The poet Jorge Guillén arrived in Murcia in 1926 and founded along with Juan Guerrero Ruiz the journal ‘Verso y Prosa’, in which many writers of the so-called Generation of ‘27 took part, like e.i Lorca, Alberti, Aleixandre, Altolaguirre or Cernuda among others including Gaya himself, who collaborated with illustrations and writings.

During his youth he travelled to Paris to take a first-hand look at the work of trendy innovators and to see them was an incredible disappointment, so he turned his sight at the Museo of Prado, where the work of artists like Tiziano, Rembrandt, Velázquez or Rubens could be found ─ since then, his pictorial references and masters.

The Spanish Civil War was one of the most dramatic occurrences that he had to face. From the very first moment he served the Republic and took part in the legendary Valencian journal ‘Hora de España’, working as the only cartoonist. Authors like Antonio Machado, María Zambrano, Bergamín or Luis Cernuda wrote in this journal.

The end of the war was a hard blow not only because the defeat of the Republican side, but also because the death of his wife in a bombardment. After his stay in a French concentration camp he managed to arrive in Mexico, where he spent seventeen years in exile. His artistic production enlarges in a very important way while there and he pays most of his tributes to masters like Tiziano, Picasso, Velázquez, Van Gogh, Cézanne or Rembrandt.
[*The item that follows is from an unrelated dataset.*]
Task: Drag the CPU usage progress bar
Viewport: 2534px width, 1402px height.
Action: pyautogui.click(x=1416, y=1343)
Gaya made exhibitions in numerous art galleries. Among the prizes he won stand out the National Visual Arts, given in 1997; the Golden Medal of the Madrilenian Circle of Fine Arts, the appointment of Ramón Gaya in 1992 as Honorary Doctorate of the University of Murcia or the Velázquez Prize in 2002. Ramón Gaya died in 2005 at his home in Valencia.

Last update: 11 de january de 2017 10:47.